Au cœur, la composition s’ouvre avec calme et amplitude. Le jasmin sambac apporte son grain crémeux, la fleur d’oranger une amertume tendre, la pêche une pulpe veloutée. La rose reste en retrait, le muguet maintient une fraîcheur fine, tandis que la pomme et le cassis déposent un reflet fruité lumineux sans faire basculer l’ensemble vers l’effet dessert. Tout est agencé pour que fleurs et fruits ne s’opposent pas: ils se fondent l’un dans l’autre, lentement, avec une élégance presque silencieuse.
Le fond de **Dahlia Divin** est particulièrement beau en mouvement. Le patchouli et le vétiver cadrent la douceur et l’empêchent de se diluer; le santal apporte un bois sec et chaud, le cèdre une ligne nette. La vanille et le musc blanc se posent ensuite au plus près de la peau, comme une étoffe souple sur les épaules. La base boisée chyprée est bien là, mais polie, assouplie: sans mousse marquée, sans angle dur, avec une texture claire, presque soyeuse.
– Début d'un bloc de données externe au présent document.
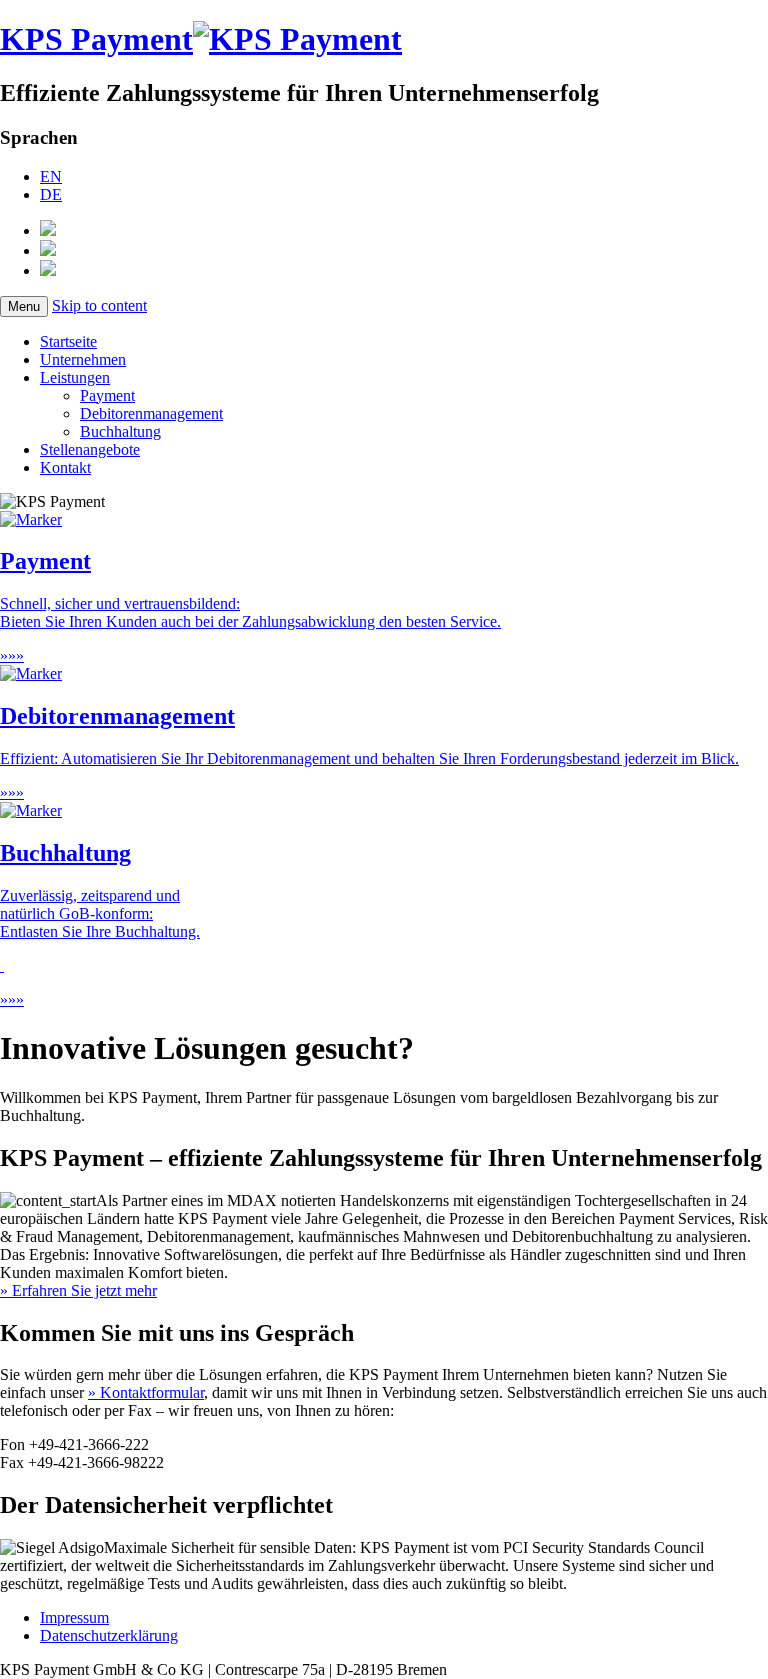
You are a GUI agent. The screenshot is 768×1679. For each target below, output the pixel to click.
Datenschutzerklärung (109, 1635)
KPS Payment (96, 39)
Ce parfum ne cherche pas le drame; il travaille la présence. Il laisse l’impression d’une peau soignée, d’une poussière dorée sur les clavicules, d’un air encore tiède à la fin du jour. Une féminité classique s’y lit, mais allégée — traduite par la lumière, la matière, la chair du fruit et le souffle floral.
Si vous voulez entendre la rencontre du jasmin sambac, de la mirabelle et du bois chaud, approchez **Dahlia Divin** lentement, poignet découvert.